SHORT TASK: Do these statements agree with the passage about being recognized on a train? For each, answer yes or no and quote the deciding words. (a) The phone case showed Michael Jackson picked out in fake diamonds. (b) The narrator complains about having to pose for selfies. (c) The girl with the phone looked up at an advert for student home insurance.

READING PASSAGE:
When I stepped into the carriage they’d been cackling loudly, but once they clocked me they fell into a hushed chatter, interspersed by periodic piggy, nasal snorts of laughter.
‘Here we go,’ I thought. ‘I’ve been spotted.’ But then I checked myself. Maybe not. One of the things about finding yourself unexpectedly well known – among certain parts of the general public, at least – is that it’s easy to become paranoid. You start to think that everyone’s watching you, wherever you go, even though most members of the public would never have even heard of you. Anyone who’s been on the TV for more than ten minutes has an embarrassing story to tell about a stranger coming up to them in the street, and them presenting their finest prime-time Saturday-night smile and preparing to quickly scribble out an autograph, only for that person to ask if they know the directions to the nearest McDonald’s.
The girls were now leaning into each other and whispering intensely. I wondered what they were they doing. Plotting their next assassination? I kept noticing their eyes swivelling out from their dark huddle and looking in my direction. Then they abruptly sat back, now not saying anything. Suddenly a phone appeared. It was in a black case with Michael Jackson picked out in fake diamonds, one hand on his trilby, the other on his crotch. The girl in the mini-dress was holding it directly in front of her face, but some distance away from her, like an old lady squinting at a book. Then it turned slowly in my direction. The girl looked upwards, now apparently closely examining the advert for student home insurance above the window opposite her. There was the faint electronic sound of a shutter being clicked. Her mate snorted with laughter. ‘Shut up!’ the first one hissed.
I wouldn’t mind if they’d asked. I never complain about being recognised or having to pose for selfies, as that would be ungrateful and disrespectful. And I’d hate – more than anything – to be perceived as being rude to anyone. Having said that, I always try to keep my head down when I’m out and about. I never pretend that I’m someone. I hate being in that mindset, thinking that I’m the centre of attention. But more and more, things like this kept happening. I’d leave the house and be reminded very quickly that my existence had changed. There wasn’t much I could do about it. This was the reality of the ‘new life’ that Ivan had been asking about.
It was a life that didn’t come without its own peculiar risks. I only had to walk out of a pub looking unsteady and some newspaper somewhere would print a story that I was an alcoholic. I only had to scowl in someone’s direction and it would be reported that I was in the middle of a heated argument. So I needed to make sure that my behaviour in public wasn’t merely immaculate – it could never even be perceived to be anything less than immaculate, even down to the expression on my face.

Pointing records for text and elements
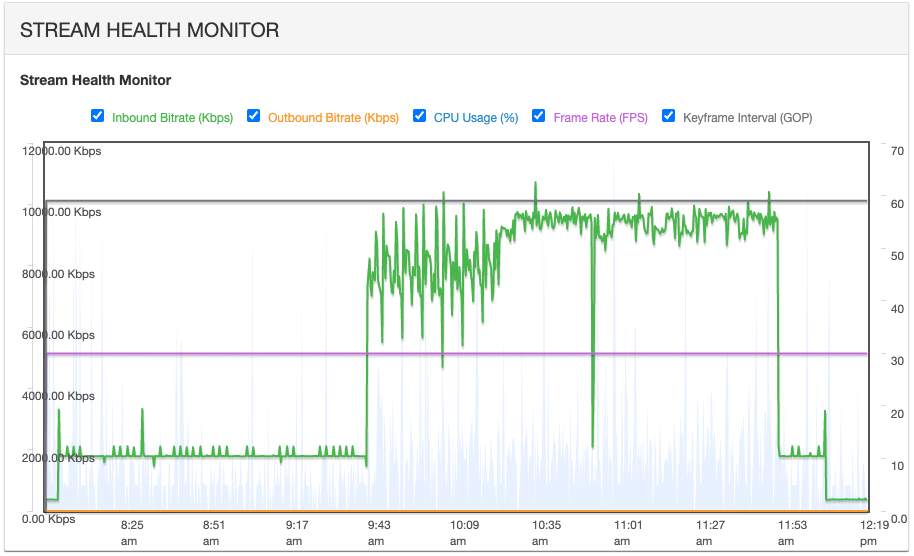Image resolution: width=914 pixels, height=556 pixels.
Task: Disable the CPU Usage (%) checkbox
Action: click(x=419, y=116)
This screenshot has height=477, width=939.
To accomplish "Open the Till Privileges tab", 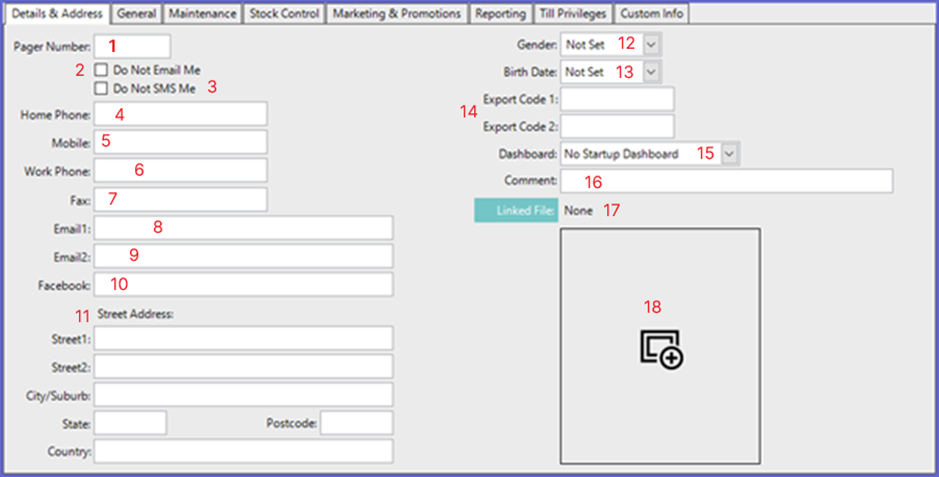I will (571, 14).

TASK RESPONSE:
(a) Yes: "It was in a black case with Michael Jackson picked out in fake diamonds"
(b) No: "I never complain about being recognised or having to pose for selfies"
(c) Yes: "The girl looked upwards, now apparently closely examining the advert for student home insurance above the window opposite her."